Detroit - Wayne State University is exempt from answering a FOIA request about its use of dogs in medical research, because the last time it did "animal rights extremists" threatened its researchers with "torture and death," the university claims in court.
The university sued the Physicians Committee for Responsible Medicine, in Wayne County Court.
Wayne State claims it released records in 2011 to the Physicians Committee, which sought information on the university's use of dogs in cardiovascular research.
"After WSU responded, PCRM launched a public attack against WSU, falsely accusing it of 'inhumane' and 'cruel' treatment of dogs in research," the complaint states.
"Animal rights extremists quickly seized upon PCRM's inflammatory accusations and began a campaign of harassment and intimidation against [one scientist], his family, WSU students and officials, including threats of injury, torture and death. One such extremist was subjected to a personal protection order by this court. The order was repeatedly violated, leading to citations for contempt and felony charges, including one for aggravated stalking.
"Despite the direct link between the release of [the scientist's] animal research records and substantial threats to the personal safety of [the scientist] and others, PCRM has persisted in its requests for such information through FOIA."
Wayne State says the information requested is exempt from disclosure under the state's privacy exemption.
"The privacy exemption protects the privacy of individuals by allowing a public body to withhold information that, if released, would present a realistic risk of being used to identify the personal safety and security of those individuals," according to the complaint.
Wayne State researchers use dogs to conduct cardiovascular studies on the relationship between heart failure in humans and reduced blood flow to the body's muscles, including the heart itself.
The university claims that after it released records to PCRM in 2011, after redacting names and identifying information about research staff except for the lead scientist, PCRM used the records to "grossly misrepresent to the public that WSU had treated its canine animal subjects inhumanely."
"For example, PCRM stated on its website that a particular canine subject experienced 'constant pain and suffering' and was subjected to 'inhumane' and 'cruel' experiments.
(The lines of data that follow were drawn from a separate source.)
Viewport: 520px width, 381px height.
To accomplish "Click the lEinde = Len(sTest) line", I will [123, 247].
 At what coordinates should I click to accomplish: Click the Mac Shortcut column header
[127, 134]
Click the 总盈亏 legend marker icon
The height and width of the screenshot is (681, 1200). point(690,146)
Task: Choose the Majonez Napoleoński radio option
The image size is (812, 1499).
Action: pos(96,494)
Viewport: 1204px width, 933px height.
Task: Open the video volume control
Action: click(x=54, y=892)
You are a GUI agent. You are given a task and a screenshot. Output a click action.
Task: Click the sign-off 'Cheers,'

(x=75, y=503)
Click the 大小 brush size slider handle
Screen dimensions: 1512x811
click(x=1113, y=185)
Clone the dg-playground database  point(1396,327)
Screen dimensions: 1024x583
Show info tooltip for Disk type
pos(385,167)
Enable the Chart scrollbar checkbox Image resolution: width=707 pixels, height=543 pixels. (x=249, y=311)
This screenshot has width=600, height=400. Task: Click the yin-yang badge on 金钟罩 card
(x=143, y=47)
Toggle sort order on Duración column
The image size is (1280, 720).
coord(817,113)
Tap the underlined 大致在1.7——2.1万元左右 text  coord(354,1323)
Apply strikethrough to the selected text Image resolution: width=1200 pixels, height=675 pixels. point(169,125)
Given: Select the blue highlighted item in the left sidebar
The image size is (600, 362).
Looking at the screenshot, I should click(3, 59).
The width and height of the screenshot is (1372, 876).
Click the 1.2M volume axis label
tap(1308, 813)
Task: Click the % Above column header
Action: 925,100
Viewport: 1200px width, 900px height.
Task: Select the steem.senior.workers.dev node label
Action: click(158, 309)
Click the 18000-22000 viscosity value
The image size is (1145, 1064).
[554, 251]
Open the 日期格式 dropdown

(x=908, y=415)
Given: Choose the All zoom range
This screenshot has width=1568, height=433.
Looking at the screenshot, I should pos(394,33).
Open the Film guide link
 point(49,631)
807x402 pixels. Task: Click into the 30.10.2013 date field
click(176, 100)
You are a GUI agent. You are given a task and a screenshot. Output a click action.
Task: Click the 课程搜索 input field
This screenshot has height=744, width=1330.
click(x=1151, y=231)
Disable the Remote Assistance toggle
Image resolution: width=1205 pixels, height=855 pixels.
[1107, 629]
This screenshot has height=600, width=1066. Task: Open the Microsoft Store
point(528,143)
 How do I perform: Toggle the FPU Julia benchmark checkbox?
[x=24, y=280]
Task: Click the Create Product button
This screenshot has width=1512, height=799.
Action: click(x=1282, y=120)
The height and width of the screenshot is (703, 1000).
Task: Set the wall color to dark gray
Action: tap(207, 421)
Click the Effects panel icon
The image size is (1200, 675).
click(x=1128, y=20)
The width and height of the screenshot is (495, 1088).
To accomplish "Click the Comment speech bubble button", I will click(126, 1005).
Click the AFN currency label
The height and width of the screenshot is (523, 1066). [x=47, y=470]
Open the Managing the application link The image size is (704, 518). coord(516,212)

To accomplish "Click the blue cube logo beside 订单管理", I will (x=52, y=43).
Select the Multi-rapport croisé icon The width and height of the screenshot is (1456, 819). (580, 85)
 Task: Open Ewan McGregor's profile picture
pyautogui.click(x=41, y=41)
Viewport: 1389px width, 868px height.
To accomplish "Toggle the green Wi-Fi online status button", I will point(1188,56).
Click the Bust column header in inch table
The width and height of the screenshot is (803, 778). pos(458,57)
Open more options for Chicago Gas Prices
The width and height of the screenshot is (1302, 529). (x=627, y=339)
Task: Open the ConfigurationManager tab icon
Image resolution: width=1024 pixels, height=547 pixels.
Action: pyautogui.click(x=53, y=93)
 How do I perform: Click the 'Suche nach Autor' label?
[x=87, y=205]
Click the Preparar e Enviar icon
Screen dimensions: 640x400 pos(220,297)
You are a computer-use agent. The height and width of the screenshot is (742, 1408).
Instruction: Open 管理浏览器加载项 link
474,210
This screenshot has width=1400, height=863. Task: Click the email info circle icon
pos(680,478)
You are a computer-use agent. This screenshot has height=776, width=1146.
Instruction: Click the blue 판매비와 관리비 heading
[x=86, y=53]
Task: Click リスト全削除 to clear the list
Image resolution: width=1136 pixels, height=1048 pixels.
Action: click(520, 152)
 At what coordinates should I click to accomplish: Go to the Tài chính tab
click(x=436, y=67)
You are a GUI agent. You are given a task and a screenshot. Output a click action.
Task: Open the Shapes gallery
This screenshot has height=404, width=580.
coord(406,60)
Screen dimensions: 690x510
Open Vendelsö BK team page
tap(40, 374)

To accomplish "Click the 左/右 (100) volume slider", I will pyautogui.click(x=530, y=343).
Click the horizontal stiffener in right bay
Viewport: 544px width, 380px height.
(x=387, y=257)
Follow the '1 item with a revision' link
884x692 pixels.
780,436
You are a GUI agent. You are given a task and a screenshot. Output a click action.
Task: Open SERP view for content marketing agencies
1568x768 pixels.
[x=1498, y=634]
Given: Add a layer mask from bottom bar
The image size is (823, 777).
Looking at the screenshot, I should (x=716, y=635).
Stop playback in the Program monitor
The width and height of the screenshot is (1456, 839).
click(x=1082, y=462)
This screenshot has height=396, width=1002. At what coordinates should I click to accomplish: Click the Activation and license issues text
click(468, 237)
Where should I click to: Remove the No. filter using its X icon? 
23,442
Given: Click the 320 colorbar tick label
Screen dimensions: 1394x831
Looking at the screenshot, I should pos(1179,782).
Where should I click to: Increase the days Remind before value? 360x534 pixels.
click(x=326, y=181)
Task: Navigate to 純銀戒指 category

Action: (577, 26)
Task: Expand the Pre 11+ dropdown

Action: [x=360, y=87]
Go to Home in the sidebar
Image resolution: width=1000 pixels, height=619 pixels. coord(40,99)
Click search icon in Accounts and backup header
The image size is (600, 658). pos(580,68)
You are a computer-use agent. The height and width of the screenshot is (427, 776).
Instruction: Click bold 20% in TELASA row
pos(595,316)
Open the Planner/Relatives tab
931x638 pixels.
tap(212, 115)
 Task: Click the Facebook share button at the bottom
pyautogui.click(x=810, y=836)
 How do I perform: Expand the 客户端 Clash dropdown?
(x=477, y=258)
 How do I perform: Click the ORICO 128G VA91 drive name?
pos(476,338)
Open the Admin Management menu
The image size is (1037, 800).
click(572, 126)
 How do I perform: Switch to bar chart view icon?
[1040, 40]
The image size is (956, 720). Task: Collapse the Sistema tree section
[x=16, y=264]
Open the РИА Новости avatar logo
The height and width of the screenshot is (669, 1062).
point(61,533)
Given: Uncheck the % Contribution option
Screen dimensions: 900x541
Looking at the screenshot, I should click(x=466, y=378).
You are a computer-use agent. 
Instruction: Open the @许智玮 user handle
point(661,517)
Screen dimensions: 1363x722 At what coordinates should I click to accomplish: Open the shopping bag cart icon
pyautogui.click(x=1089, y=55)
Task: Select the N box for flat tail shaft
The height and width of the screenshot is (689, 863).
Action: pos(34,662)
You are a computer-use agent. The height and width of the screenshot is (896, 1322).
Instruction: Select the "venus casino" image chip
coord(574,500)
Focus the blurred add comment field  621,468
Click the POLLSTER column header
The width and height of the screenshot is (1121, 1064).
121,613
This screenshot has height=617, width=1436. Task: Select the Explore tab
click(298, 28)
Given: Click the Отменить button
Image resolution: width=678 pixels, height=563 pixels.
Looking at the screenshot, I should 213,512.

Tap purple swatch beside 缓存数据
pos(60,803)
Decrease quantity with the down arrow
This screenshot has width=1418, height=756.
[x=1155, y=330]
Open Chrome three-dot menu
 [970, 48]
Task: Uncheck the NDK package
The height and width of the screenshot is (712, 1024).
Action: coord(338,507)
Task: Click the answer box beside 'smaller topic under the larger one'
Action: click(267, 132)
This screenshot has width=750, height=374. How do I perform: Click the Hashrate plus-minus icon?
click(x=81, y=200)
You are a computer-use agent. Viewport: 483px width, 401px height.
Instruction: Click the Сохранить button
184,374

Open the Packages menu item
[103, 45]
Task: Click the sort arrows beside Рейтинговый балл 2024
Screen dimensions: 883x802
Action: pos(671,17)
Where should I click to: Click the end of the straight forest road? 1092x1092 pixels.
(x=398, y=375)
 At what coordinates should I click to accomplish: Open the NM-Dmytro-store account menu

It alleged that the dog had incisions that 'constantly seeped large amounts of fluid' and that 'her face and paws were swollen.' Experimenters were accused of 'dodging bites' while collecting data."
Around this time, the PCRM filed a complaint against Wayne State with the U.S. Department of Agriculture, which conducted a three-day, on-site investigation and exonerated the university and the scientist, according to the complaint.
The PCRM, however, refused to remove defamatory articles from its website until Wayne State's general counsel demanded it, in April this year, the complaint states.
"PCRM thereupon modified its website content. The damage, however, had already been done."
For instance, in October 2011, an animal rights extremist organization, Negotiation is Over (NIO), using the information PCRM had acquired through its FOIA request, and posted on its website, published an article on its own website under the headline: "[Scientist's Name]: Federally Funded Sadist Tortures Shelter Dogs to Death at Wayne State," according to the complaint.
"The NIO website disclosed [the scientist's] picture, home address and telephone number. He was listed as 'NIO's Most Wanted' who were 'WANTED DEAD OR ALIVE.'
"Following the article were posts from different people threatening [the scientist's] life. One described in grotesque detail the torture and death of the researcher," the complaint states. "A true and accurate copy of the post is attached as Exhibit 1.
"On Oct. 22, 2011, the administrator of the NIO website, Camille Marino, sent an email to [the scientist] wishing him 'a slow and painful death.'"
Marino's continued harassment caused her to be charged with aggravated stalking, a felony, the university says. It says the scientist's family and other researchers, students and officials at the university were also subjected to threats.
"Under these circumstances, continued release of [the scientist's] Animal Research Records, which has previously imperiled the safety and lives of WSU's researchers, constitutes a disclosure of 'information of a personal nature,'" the complaint states.
"The disclosure of [his] Animal Research Records is an 'unwarranted invasion' of the researcher's privacy. Such disclosures have jeopardized the safety of [the scientist] and other WSU researchers and have added little to the public interest in enforcing laws regulating the care and use of animals in research."
The university says its research and experiments involving animals are already monitored by more than one organization and are highly regulated by federal law.
Wayne State seeks declaratory judgment that it is exempt from the defendant's FOIA request. It is represented by Thomas Cavalier.